Internet potencializó la incidencia de textos apócrifos, grandes o pequeños. Un escrito apócrifo es todo aquel cuya autoría es cuestionada, no se puede probar que sea realmente de la persona a quien le es atribuido. En años de elecciones, por ejemplo, la red queda cuajada de cartas atribuidas a algunas celebridades acerca de algún candidato, sin que tal persona haya emitido ninguna opinión. Los apócrifos de la Biblia, por ejemplo, también son bien conocidos, excluidos de la versión usada por los evangélicos. Incluso hay falsas frases atribuidas a figuras históricas y escritores, que no están más entre nosotros para desmentirlas.
Hay una historia que tiene toda la cara de apócrifa, pero que vale la pena ser leída.

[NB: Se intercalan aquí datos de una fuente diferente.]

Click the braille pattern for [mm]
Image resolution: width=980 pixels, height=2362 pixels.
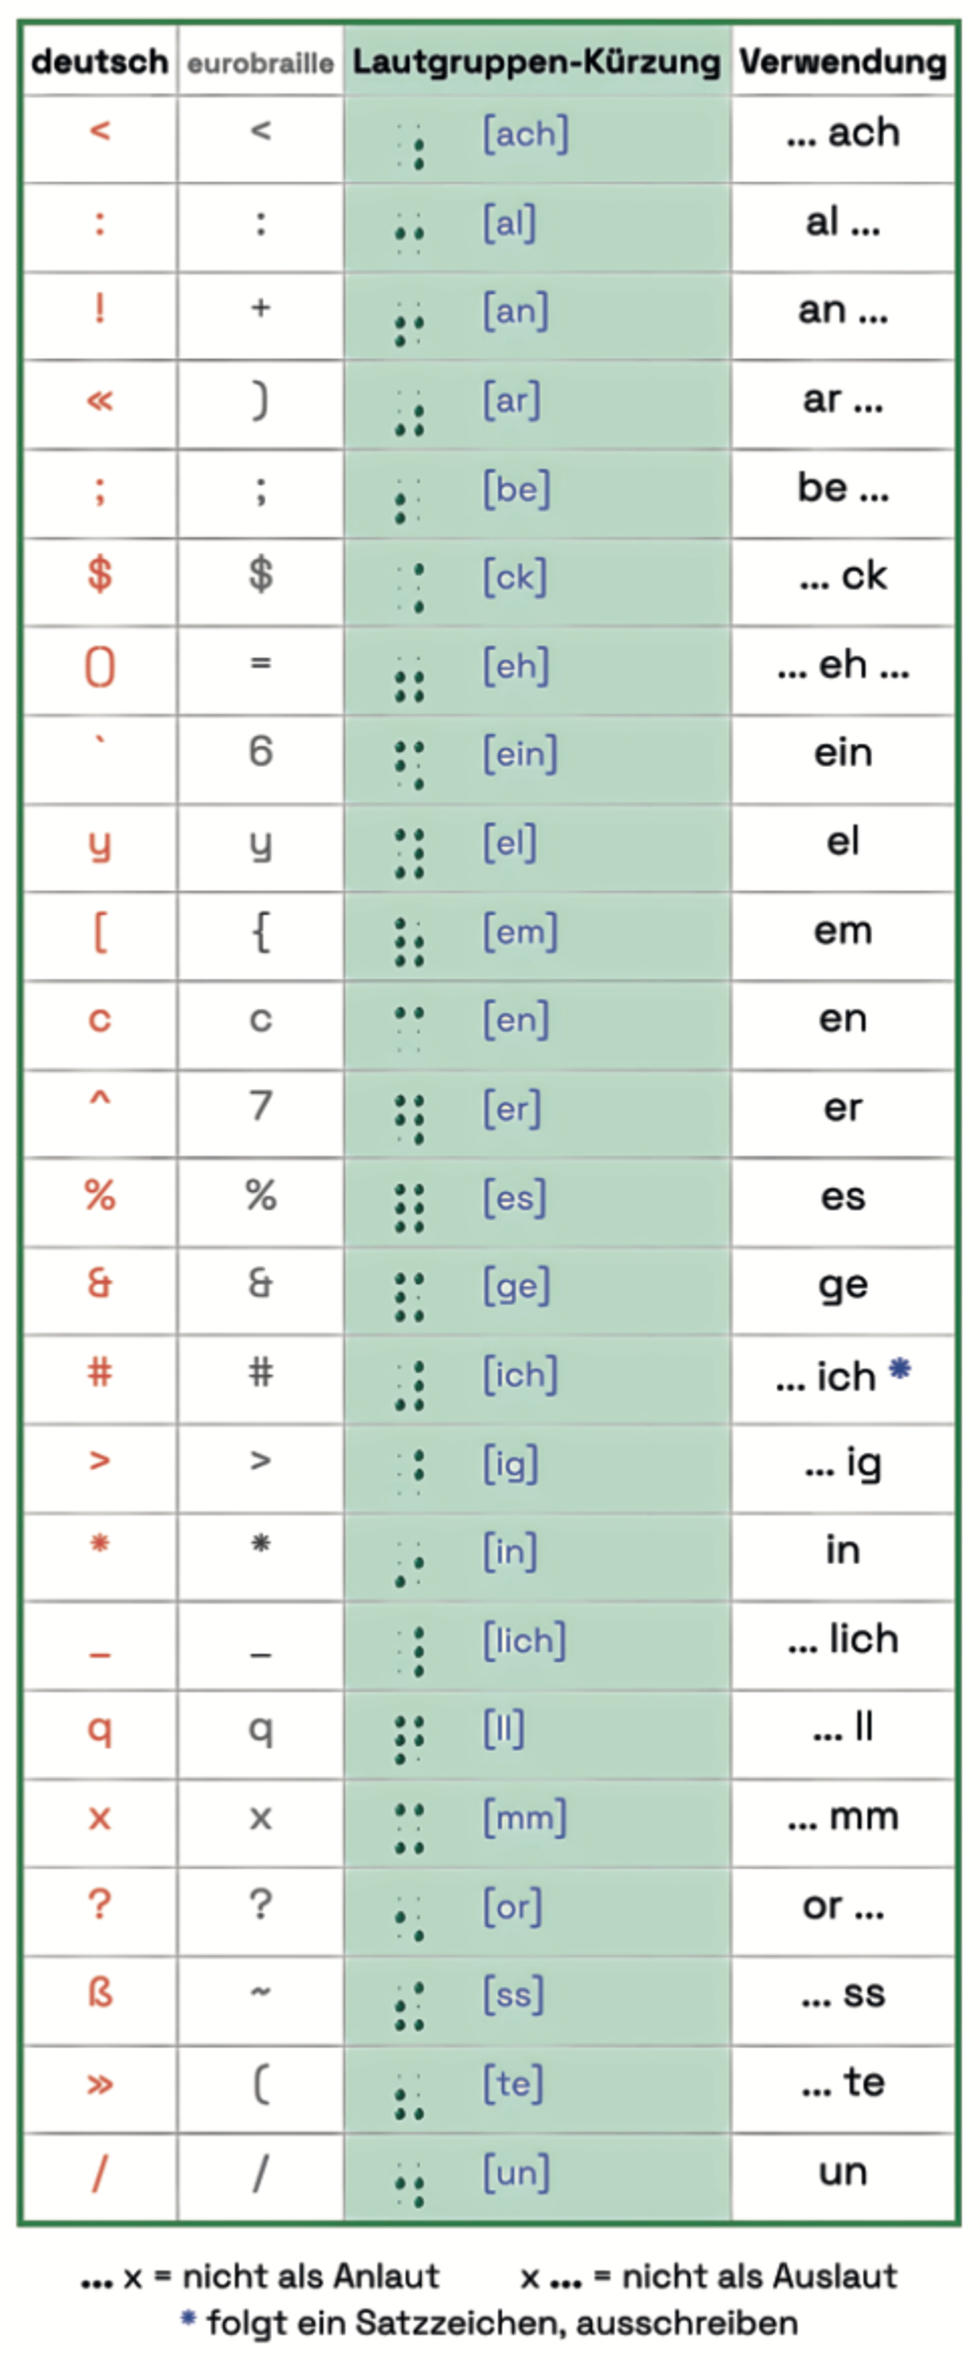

Esto sucede en Francia, en el final del siglo 19, y comienza con un joven universitario viajando en un tren, concentrado en la lectura de un libro de ciencias. A cierta altura, él se da cuenta de que otro pasajero, un señor de casi 70, está leyendo atentamente una Biblia, en el libro de Marcos.
El joven, desde lo “alto” de su inteligencia, no se hace rogar para interrumpir al anciano:
– ¿Usted?, ¿con esa edad, aún cree en ese libro de creencias y cuentos de hadas?
– Pero… No es un cuento de hadas. Es la palabra de Dios. ¿O acaso no lo es?
– ¡Claro que no! Pienso que usted debería estudiar historia general, por ejemplo. Notaría que hace cerca de 1 siglo, la Revolución Francesa evidenció la miopía de esas creencias.
– ¿Miopía?
– ¡Claro! Sólo gente sin cultura cree que Dios creó el mundo en 6 días y cosas así. Usted debería buscar saber un poco más de lo que nuestros científicos piensan sobre eso.
– ¿En serio? – dijo el señor, siempre tranquilo. – Interesante… ¿qué es lo que los científicos piensan y dicen sobre la Biblia?
– Vea, mi señor, yo voy a descender en la próxima estación y no tengo tiempo para enseñarle nada sobre eso. Pero si usted tuviera una tarjeta personal, yo puedo escribir algo y enviárselo en cuanto mis estudios me den un respiro. De ese modo, usted podrá pensar mejor sobre todo esto y podrá leer algo más interesante – al decir eso, miró hacia la Biblia, apuntándola con el mentón.
El anciano tomó una tarjeta del bolsillo interno de su blazer y se la dio al muchacho. El joven la tomó, con un aire medio aburrido, y se fue. Antes de guardarla en su bolsillo, al salir del vagón, leyó rápidamente. Se detuvo de repente, antes de descender el escalón a la plataforma de la estación… y solo pudo bajar la cabeza, ruborizado.
En la tarjeta decía:
Universidad Nacional de Francia
Instituto de Investigaciones Científicas
Prof. Dr. Luis Pasteur
Director
Si eso sucedió o no, no importa. Lo que vale es que la historia muestra muy bien la arrogancia de mucha gente de las ciencias que, con un poco de entendimiento, se juzga capaz de decidir si Dios existe o no, o si Él es el Autor de la creación o de los milagros. Respecto a eso, verdaderos grandes nombres de la ciencia hicieron muchas diferencias en las vidas de todos nosotros, y no por eso dejaron de tener la humildad suficiente para entender la superioridad del Señor.
Pasteur (1822-1895), por ejemplo, fue importantísimo en el refuerzo de la teoría de que algunos seres microscópicos causan enfermedades (lo que ya era dicho en la Biblia) y gran incentivador de la prevención por medio de vacunas. Él es conocido por la técnica de higienización por pasteurización, bautizada en su homenaje. Sus experiencias ayudaron a derrumbar la idea de que la vida pudiera venir de lo que no fuera vivo (abiogénesis). Creía en dos características distintas en el hombre: la ciencia y la fe, y que una no interfería con la otra.
El científico francés (foto) era consciente de que el conocimiento del ser humano es incompleto, de que el hombre está a años luz de saber los reales secretos del universo, y siempre disertaba sobre eso. Estamos en un constante aprendizaje, por más que sepamos.
Él podría haberse rendido a la seducción de la ciencia, ceder a la arrogancia, privilegiando su ego inflado, como es bastante común en el medio científico en general. Pero eligió curvarse respetuosamente delante del poder mayor, el de Dios. Era bastante conocido por no ser un hombre religioso, en el mal sentido de la palabra, sino que buscaba siempre un contacto mayor y real con Dios, aprendiendo todo lo que pudiera sobre el tema, como autodidacta, o conversando con otras personas bien entendidas.
Y no le faltaba inteligencia para eso.